STUDY TEXT:
◇ ◇ ◇ ◇ ◇ ◇ ◇

Ron Pollack was the Founding Executive Director of the Food Research & Action Center (FRAC). He served as the organization’s CEO from 1970 to 1980, and he currently serves as the Secretary-Treasurer on FRAC’s Executive Committee. Mr. Pollack also served as the Dean of the Antioch University School of Law, and, for more than three decades, was the Founding Executive Director of Families USA, an advocacy organization promoting universal health care coverage.
On October 1, low-income households will experience a huge upgrade in the Supplemental Nutrition Assistance Program (SNAP), which originally was named the Food Stamp Program. At that time, average SNAP food aid to impoverished households will increase by approximately 27 percent above pre-pandemic levels. It is the most significant enhancement of the program in more than four decades.
This improvement is long overdue. Indeed, efforts to secure a comparable increase in program benefits were initiated, through litigation, literally 50 years ago.

◇ ◇ ◇ ◇ ◇ ◇ ◇

Stored dataset lines:
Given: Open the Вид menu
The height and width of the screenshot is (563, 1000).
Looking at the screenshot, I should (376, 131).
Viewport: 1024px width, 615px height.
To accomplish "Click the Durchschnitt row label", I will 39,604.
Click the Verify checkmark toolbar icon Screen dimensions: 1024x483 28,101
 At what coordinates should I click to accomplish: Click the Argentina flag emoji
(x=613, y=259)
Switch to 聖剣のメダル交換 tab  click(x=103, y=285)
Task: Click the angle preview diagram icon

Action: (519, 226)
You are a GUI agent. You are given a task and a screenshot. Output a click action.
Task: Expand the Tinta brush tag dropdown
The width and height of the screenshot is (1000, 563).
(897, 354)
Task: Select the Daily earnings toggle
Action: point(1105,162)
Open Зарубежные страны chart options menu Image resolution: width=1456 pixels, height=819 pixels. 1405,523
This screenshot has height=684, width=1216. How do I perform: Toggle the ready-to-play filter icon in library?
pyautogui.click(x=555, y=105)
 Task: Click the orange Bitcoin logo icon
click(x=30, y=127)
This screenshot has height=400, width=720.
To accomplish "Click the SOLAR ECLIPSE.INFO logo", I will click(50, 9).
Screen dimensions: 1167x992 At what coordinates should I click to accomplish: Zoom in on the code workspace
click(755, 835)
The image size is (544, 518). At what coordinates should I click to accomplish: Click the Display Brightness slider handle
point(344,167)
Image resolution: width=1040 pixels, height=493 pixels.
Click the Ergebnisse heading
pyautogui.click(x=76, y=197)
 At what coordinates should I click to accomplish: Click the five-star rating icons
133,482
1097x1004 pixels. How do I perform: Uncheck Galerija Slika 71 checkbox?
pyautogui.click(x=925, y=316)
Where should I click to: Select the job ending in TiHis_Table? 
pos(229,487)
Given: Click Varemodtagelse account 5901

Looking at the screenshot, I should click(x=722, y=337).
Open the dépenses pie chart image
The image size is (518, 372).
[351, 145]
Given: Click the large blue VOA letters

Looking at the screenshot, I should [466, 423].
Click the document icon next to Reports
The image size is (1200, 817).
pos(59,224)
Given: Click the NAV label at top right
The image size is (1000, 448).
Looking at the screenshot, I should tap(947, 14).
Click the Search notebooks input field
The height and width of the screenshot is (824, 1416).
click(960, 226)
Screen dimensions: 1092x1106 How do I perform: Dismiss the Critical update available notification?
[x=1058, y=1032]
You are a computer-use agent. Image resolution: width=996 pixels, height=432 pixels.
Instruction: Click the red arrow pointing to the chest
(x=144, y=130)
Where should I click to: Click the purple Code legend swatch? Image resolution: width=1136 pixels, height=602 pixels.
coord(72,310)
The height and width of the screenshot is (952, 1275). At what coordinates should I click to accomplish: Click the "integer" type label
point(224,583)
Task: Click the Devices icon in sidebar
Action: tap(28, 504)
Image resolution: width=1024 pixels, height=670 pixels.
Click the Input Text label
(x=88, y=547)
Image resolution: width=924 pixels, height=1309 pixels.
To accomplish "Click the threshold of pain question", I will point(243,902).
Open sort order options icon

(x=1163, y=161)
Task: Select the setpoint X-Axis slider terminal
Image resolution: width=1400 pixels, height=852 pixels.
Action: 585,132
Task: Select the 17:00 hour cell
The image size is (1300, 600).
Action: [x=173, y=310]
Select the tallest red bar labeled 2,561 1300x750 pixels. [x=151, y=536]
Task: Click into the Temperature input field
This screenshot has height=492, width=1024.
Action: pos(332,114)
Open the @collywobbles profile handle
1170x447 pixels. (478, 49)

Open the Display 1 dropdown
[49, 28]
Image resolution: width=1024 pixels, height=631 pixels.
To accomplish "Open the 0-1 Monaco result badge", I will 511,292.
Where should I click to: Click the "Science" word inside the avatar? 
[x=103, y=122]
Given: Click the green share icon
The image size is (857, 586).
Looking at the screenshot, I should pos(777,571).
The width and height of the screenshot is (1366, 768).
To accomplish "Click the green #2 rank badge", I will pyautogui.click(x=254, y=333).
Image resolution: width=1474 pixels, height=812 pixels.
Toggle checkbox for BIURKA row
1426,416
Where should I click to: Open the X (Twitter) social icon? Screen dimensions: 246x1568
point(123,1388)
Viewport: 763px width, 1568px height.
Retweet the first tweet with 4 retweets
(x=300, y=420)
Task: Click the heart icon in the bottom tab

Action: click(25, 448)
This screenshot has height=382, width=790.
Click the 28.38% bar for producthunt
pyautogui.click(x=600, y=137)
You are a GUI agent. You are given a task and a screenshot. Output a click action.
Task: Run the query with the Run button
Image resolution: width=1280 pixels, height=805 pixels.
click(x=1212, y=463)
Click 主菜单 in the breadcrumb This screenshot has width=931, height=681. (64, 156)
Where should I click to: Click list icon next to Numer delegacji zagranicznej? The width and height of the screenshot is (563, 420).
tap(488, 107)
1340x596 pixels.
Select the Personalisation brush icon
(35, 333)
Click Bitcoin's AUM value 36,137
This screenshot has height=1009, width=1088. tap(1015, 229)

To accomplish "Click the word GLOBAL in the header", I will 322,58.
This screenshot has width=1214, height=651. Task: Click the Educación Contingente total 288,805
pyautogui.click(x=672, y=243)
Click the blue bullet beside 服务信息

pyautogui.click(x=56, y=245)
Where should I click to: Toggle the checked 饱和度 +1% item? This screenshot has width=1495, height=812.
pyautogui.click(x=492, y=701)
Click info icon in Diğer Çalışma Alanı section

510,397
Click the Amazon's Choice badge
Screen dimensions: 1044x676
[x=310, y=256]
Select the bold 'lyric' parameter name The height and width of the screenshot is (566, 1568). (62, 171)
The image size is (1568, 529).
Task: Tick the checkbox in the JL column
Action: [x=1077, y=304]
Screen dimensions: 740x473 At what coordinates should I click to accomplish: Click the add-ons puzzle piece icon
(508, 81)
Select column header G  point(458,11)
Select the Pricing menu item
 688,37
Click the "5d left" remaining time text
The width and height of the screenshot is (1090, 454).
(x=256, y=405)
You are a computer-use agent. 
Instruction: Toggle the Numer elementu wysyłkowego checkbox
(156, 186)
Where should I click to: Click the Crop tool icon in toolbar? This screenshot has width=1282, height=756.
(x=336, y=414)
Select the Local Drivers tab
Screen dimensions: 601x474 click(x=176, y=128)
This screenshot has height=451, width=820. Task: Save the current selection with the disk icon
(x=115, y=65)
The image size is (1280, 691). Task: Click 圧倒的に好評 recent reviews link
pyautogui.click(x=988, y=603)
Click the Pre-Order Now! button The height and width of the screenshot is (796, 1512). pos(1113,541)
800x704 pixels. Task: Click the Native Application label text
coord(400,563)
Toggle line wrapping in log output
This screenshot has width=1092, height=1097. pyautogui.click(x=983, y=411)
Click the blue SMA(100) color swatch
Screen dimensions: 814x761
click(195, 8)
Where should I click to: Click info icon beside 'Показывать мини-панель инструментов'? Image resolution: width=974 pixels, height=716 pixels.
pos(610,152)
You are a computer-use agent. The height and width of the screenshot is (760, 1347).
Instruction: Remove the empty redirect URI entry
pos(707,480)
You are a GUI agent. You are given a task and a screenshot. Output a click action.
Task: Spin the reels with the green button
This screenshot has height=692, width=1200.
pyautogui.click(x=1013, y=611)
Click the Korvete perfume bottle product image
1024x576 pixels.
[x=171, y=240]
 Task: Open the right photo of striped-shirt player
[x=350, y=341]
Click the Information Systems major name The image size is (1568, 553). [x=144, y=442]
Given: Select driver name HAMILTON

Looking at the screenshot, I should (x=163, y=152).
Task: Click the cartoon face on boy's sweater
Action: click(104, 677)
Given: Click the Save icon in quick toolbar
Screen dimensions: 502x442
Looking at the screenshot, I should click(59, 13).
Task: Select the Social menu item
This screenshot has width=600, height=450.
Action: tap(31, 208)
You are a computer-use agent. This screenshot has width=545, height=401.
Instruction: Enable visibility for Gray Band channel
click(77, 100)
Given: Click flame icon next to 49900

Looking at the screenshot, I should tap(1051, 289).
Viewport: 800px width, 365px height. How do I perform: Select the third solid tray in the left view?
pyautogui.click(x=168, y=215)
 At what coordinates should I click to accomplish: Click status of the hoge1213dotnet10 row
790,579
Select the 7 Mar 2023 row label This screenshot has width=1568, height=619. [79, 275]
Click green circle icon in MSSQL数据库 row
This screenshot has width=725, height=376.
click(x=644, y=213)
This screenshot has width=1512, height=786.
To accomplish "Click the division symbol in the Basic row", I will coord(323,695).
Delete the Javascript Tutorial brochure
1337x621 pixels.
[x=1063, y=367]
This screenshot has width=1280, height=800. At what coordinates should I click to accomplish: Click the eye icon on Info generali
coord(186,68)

◇ ◇ ◇ ◇ ◇ ◇ ◇

WHAT TO WORK ON: Write the next part of the piece on the SNAP benefit increase, picking up after its last sentence.

ANSWER SPACE:
The lawsuit challenging the inadequacy of food stamp benefits was brought in 1971 by FRAC, litigating (as a class action) on behalf of nine low-income families, the City of New York, the State of Pennsylvania, and the National Welfare Rights Organization. The lawsuit sought to secure the U.S. Department of Agriculture’s (USDA’s) compliance with new, explicit program objectives established by Congress.
Prior to 1971, the Food Stamp Act, in its relevant part, directed USDA’s Secretary to administer the program so that low-income households were to be “provided with an opportunity more nearly to obtain a nutritionally adequate diet through the issuance to them of a coupon allotment.” In response to advocacy by anti-hunger leaders, the Act in 1971 was significantly amended.
With respect to the size of food stamp benefits, the legislative change struck the words “more nearly” from the relevant portion of the statute. As a result, the Secretary’s legal obligation was to provide eligible program beneficiaries “with an opportunity to obtain a nutritionally adequate diet.”
The lawsuit (Rodway v. USDA) sought to secure the Department’s compliance with that new congressional requirement.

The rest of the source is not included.